11K views 32 replies 15 participants last post by  AdamLein 
#1 ·
In perusing ads and lists for a used jib, I find a few that have listed reef points. Looking up reefing jibs, there's a lot of opinions and few answers. seems that some say it can't or shouldn;t be done; some say it can!?!?!

I'm trying to find an OEM sized jib for the W27 for next season. Should have a "foot" of near 11 or so feet (100%). Scant listings on (decent) OEM-types; but lotsa Genny's available @ 13- 16' foot; some with reefing points.

Roll/flaking a jib up to some point on the sail to reef it would make a rather large, unwieldly sack of sail the the bottom..wouldn't it? Reefing a jib so in an emergency situ I could see' but for/in common use when ya need a smaller headsail??

Don't have a wish..or $$ for a furling rig, so offering that advice is not the answer , thanx :D
 
#3 ·
Squidd's scenario is your ideal, esp with hanks or a foil.. where we've made good use of a 'reefable' jib was with our smallest working jib (ie 90%) - on a previous boat we had a single reef in that sail, it was nice to have that 'next step' when we were down to a double reef main and the working jib already. Such sails, esp on a 27 footer are not large, so the 'rolled up tube' of sail at the foot when reefed is not that big a deal.

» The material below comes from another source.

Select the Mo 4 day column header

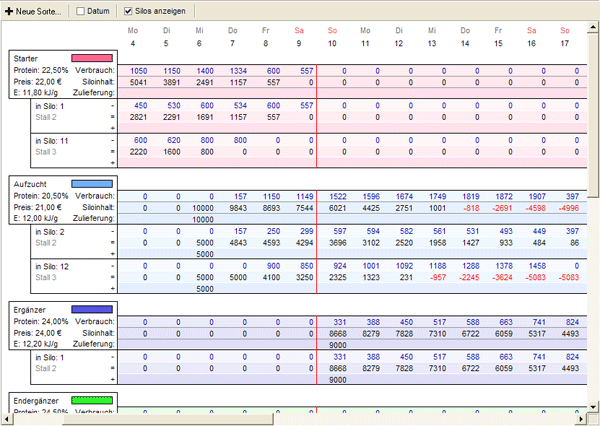tap(132, 38)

We left the original tack fitting connected, moved one sheet to the reef clew, then lowered the halyard, attached the reef tack and sheeted in all during a 'slow tack'. Then rolled up the extra sail into as tight a tube as possible and tied it all in. This does have to be fairly secure or it can shake out on the tacks. To unreef we reversed the process. It worked quite well for the relatively rare occasions we needed it - we were glad to have it.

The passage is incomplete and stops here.